Do Antônio Bezerra ao Cariri, Eleuda de Carvalho faz um passeio de louvação pelo seu estado querido. No meio do caminho, faz pausas em vários lugares e encontra Estrigas, Patativa do Assaré, Moreira Campos, Ana Bilhar, entre outros
Começo invocando Santana mestra, por via dela dona Rachel de Queiroz, suas filhas Conceição e Maria Moura, as mulheres do sertão, todas, anônimas e nominadas - a Sinhá do Perereca, contadora de histórias e fazedora de bonecas de pano de quando eu era menina. Beatas caboclas, brincantes, guerreiras, louceiras, labirinteiras, agricultoras. E louvo a acauã, os caborés, corrupiões, almas-de-gato, as avoantes e os bichos todos da caatinga, que ainda resistem, feito a gente sobrevivente determinada. E os cardeiros, os pés de juá, carnaubeiras e cajus. As cozinhas de fogão a lenha, a galinha na água grande, o mel de jandaíra com farinha na cuia coité. Os jericos mansos e as altivas cabras. O céu azul e as noites de luar, ocasos vermelhos e manhãs de orvalho. As pedras encantadas e as chapadas, do Cariri sagrado à Ibiapaba aonde pregou António Vieira e onde foi devidamente devorado o padre Pinto: louvo o banquete, a comida, os comensais.
O Cego Aderaldo e Patativa, e Geraldo Amâncio, e os violeiros, emboladores de coco, rabequeiros, tocadores de sino, o maracatu, mestre Piauí do boi de Quixeramobim, o mestre Alfredo do Pife e a alegria dos Irmãos Aniceto louvo. E louvo Ednardo, Calé Alencar, Téti, Chico Pio, Waldonys, Mona Gadelha, Fernando Catatau e o Montage, cirandeiros, roqueiros, punks, seresteiros, os poetas da Praça do Ferreira. Gerardo Mello Mourão, Moreira Campos, os irmãos Maia - Virgílio e Luciano, a poeta Ieda Estergilda, os contos das Natércias (Campos e Pontes). A cerâmica da Côca. O filé da Perpétua. Os doces de dona Balu. A peixada, o baião de dois, o aluá do Café Azteca e o pastel da Leão do Sul, eu louvo, que é também poesia este vento, esta luz, o balanço do mar.

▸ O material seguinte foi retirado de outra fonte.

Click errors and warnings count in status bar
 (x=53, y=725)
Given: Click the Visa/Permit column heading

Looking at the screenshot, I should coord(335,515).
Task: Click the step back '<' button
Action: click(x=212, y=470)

Louvo a Confederação do Equador, a Padaria Espiritual, a Sedição do Juazeiro, o Caldeirão, a Massafeira, O Saco, a Agulha do Floriano. O jornal O POVO. O jangadeiro Chico da Matilde - o Dragão do Mar, a moça soldado Jovita Feitosa, dom Edmilson Cruz, a professora Luiza de Teodoro, a Verinha do Mucuripe, a cacique Maria Pequeno, os Tapebas, frei Tito de Alencar, Rodolfo Teófilo, Antônio Sales, Ana Bilhar, dona Lurdes, Rosa da Fonseca, louvo todos que se dispuseram e se dispõem a lutar pela justiça, a liberdade e o sonho. Antônio Conselheiro, Ibiapina, dona Bárbara do Crato, Preto Zezé, o passado e o presente eu louvo. E louvo Naninha, Vassoura, Zé Tatá.
Praia de Iracema, Floresta, Barra do Ceará, Antônio Bezerra. O Benfica - e o casario preservado pela universidade. A UFC, o velho Liceu, o Ginásio Santa Maria Goretti que não existe mais, os grupos escolares da periferia louvo. A igrejinha do Patrocínio, aquela outra que espia o mar da Leste Oeste, a cinzenta catedral e a beleza dos seus vitrais. O Theatro José de Alencar, o cavalo de pastilhas do Aldemir no Dragão, a caixa-dágua do Leo, o cachorro vermelho de lata do Hélio, a árvore de ex-votos do Zé Tarcísio e seu jardim suspenso no burburinho de um bar. Louvo a boniteza do Estrigas na parede do moinho, e a arte do seu sítio acolhedor do Mondubim, ao apito do trem louvo Nice, seu sorriso, suas linhas, suas cores, o seu ouvido de ouvir flores eu louvo.
(Só não louvo o eterno descuido duplo com a nossa casa: o nosso mesmo e o dos que elegemos para nos representar).
>> ELEUDA DE CARVALHO é jornalista e doutoranda em Letras pela Universidade Federal de Santa Catarina (UFSC).